La legislatura finisce e siamo costretti a fare qualche bilancio di valutazione dei provvedimenti approvati o solo discussi e del loro impatto sul governo del territorio.
Concentrandosi sulle questioni strutturali, gli anni che ci separano dal 2013 sono stati segnati:
dalla consapevolezza, entrata finalmente anche nell’agenda politica europea ed italiana, degli effetti prodotti dai cambiamenti climatici e dall’urgenza di azioni, anche locali, per contrastarli;
dal perdurare della crisi immobiliare, figlia anche della sovrapproduzione edilizia del periodo precedente, che convive con il permanere del problema casa oggi aggravato dalla pressione conseguente ai flussi migratori ormai stabili da molti anni. Crisi edilizia e sovrapproduzione che hanno di fatto “esautorato” definitivamente il piano urbanistico che si legittimava sulla espansione edilizia;
dal processo di degrado urbano e territoriale che non si limita alle periferie, ma investe territori vasti dalle aree metropolitane alle aree interne, del quale le “emergenze” ambientali (alluvioni, terremoti e frane) e sociali (immigrazione e povertà) costituiscono il segnale più evidente.

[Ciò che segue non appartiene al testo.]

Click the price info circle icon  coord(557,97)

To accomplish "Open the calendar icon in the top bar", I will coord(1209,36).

La XVII legislatura, dopo la proposta presentata dall’ex Ministro Lupi, ha decisamente abbandonato, come tutti i governi e parlamenti precedenti, ogni ipotesi di riforma della legge urbanistica del 1942. Abbandonando la necessità di costruire un percorso normativo e amministrativo in grado di misurarsi, nello scenario delle risorse limitate, su cosa significa l’interesse pubblico nel processo di piano, si è arresa alla babele urbanistica regionale e alla “ragione della disciplina concorrente”, ma si è arresa anche nei confronti del consumo di suolo la cui trasformazione non appare più plausibile, ma che inarrestabilmente continua.

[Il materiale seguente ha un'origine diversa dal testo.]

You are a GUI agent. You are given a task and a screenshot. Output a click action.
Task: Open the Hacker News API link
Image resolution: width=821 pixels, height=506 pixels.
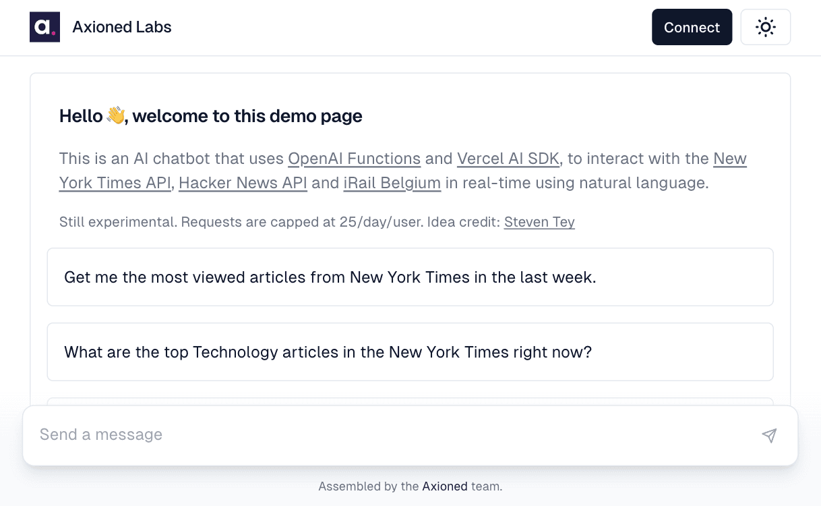point(243,183)
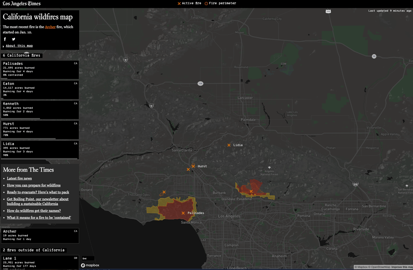
Task: Choose the Archer fire card
Action: pyautogui.click(x=40, y=235)
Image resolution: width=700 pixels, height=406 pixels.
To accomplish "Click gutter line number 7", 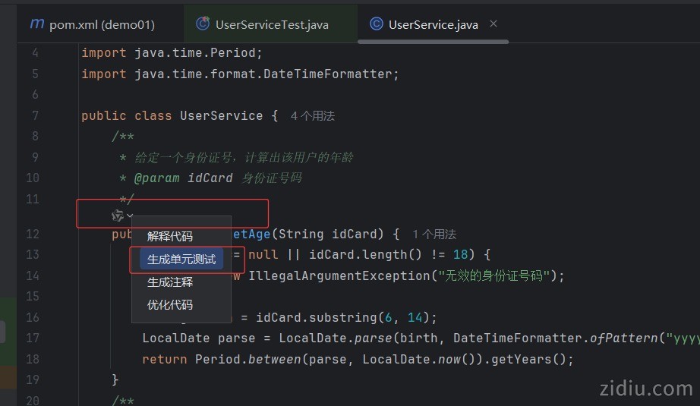I will 35,116.
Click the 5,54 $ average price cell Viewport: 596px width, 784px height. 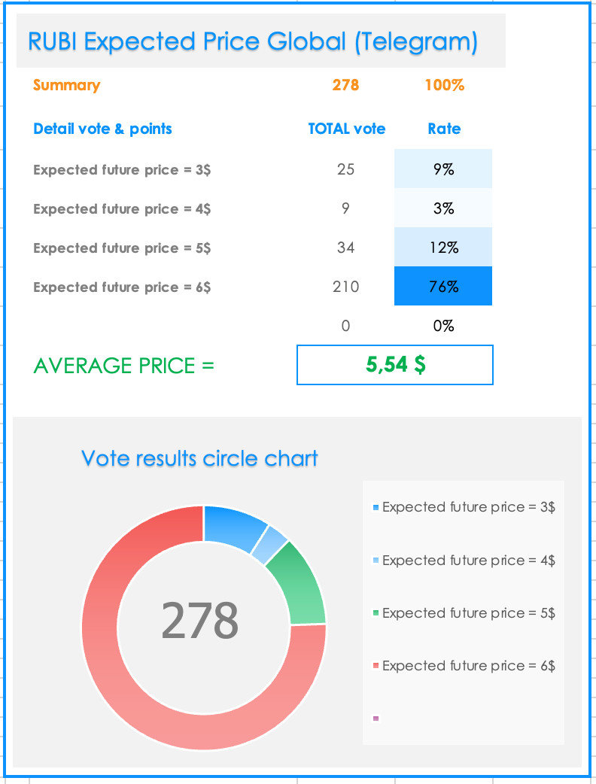tap(395, 365)
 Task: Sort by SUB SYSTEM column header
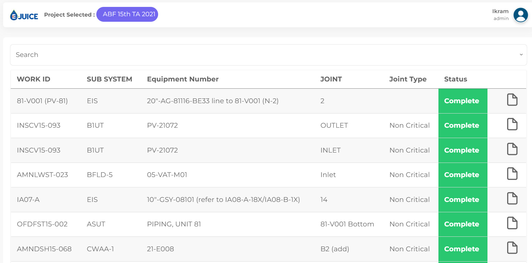(x=109, y=79)
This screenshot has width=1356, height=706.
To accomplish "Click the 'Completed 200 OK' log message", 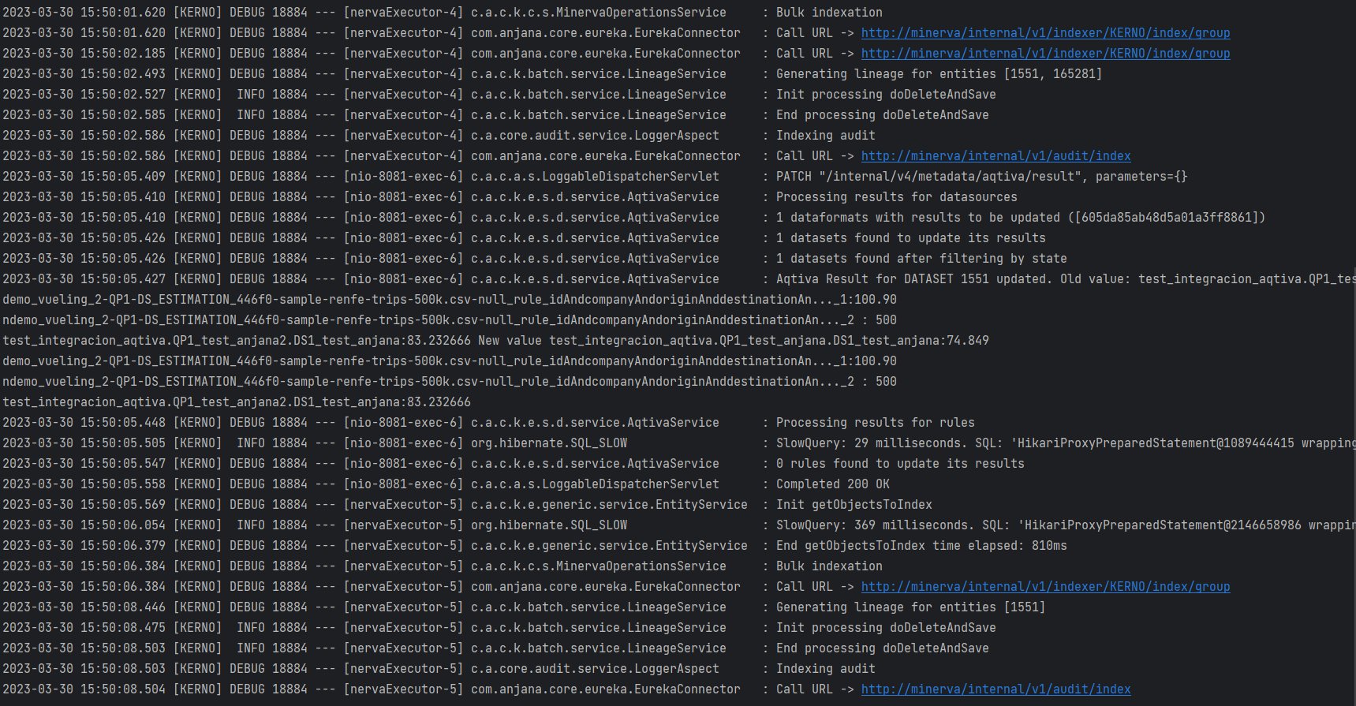I will click(x=832, y=484).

La sovrapproduzione edilizia ha reso ovunque, nei grandi e nei piccoli centri, nelle aree urbane e in quelle rurali, inutile ogni ulteriore consumo di territorio agricolo e naturale.
Servirebbe un programma di rigenerazione del patrimonio esistente sostenuto da risorse fiscali e da rigide norme contro il consumo di suolo. La legge approvata alla Camera è “un cantiere aperto” da sistemare e da chiudere definendo un criterio nazionale senza demandarlo alle leggi regionali, prevedendo criteri quali quelli utilizzati quando sono stati introdotti gli standard urbanistici con un decreto interministeriale valido per tutto il territorio. Purtroppo anche il testo, per quanto discutibile e migliorabile, “Contenimento del consumo di suolo e riuso del suolo edificato” approvato alla Camera non verrà trasformato in legge.
Provvedimenti limitati, perlopiù orientati sul versante dell’edilizia, come le “semplificazioni”; il d-ter dell’articolo 16 del Dpr 380/2001; le definizioni del Regolamento Edilizio Unico, si sono caratterizzati come azioni che nascono in ambito “settoriale” e inevitabilmente non contengono sempre i necessari riferimenti ad una materia per definizione “complessa” come il governo del territorio e che continuano ad interpretare i territori e le domande che sul territorio si formano, attraverso un’ottica legata all’urbanistica come strumento regolatore della crescita. Una realtà che invece chiede un cambio di paradigma interpretativo amministrativo e tecnico.
Processi interessanti sono venuti dalle norme che hanno affrontato il riordino amministrativo:
la ridefinizione dell’area vasta e delle provincie;
l’istituzione delle città metropolitane;
l’accorpamento dei comuni con meno di 5.000 abitanti;
la legge sui piccoli comuni.
Un processo davvero importante e utile, che aveva mobilitato molte energie di sindaci, amministratori, ma anche dell’economia fino a studiosi nelle università. Un processo accompagnato, analizzato e descritto in molte pagine di Urbanistica Informazioni e nelle pubblicazioni dell’INU, che si incrocia con i temi strutturali sopra descritti e con le geografie politiche amministrative in grado di affrontarli.
Un processo che ha perso forza politica dopo l’esito del referendum del 4 dicembre 2016, ma che rimane in campo (le leggi in questo caso ci sono) per affrontare le sfide che Silvia Viviani in questo numero sintetizza nelle “10 proposte dell’INU per la rigenerazione urbana”.
Il riordino amministrativo (comuni, provincie e città metropolitane), nel quadro di una legge per il governo del territorio, accompagnato anche da un riordino della finanza pubblica e da una nuova fiscalità legata ad un progetto di città pubblica e di rigenerazione urbana, in grado di attivare, finanziamenti per il disagio abitativo e il trasporto pubblico locale, vere emergenze delle grandi e medie città italiane, costituiscono le linee operative per programmare il percorso che il nuovo Parlamento dovrà affrontare da qui a poco.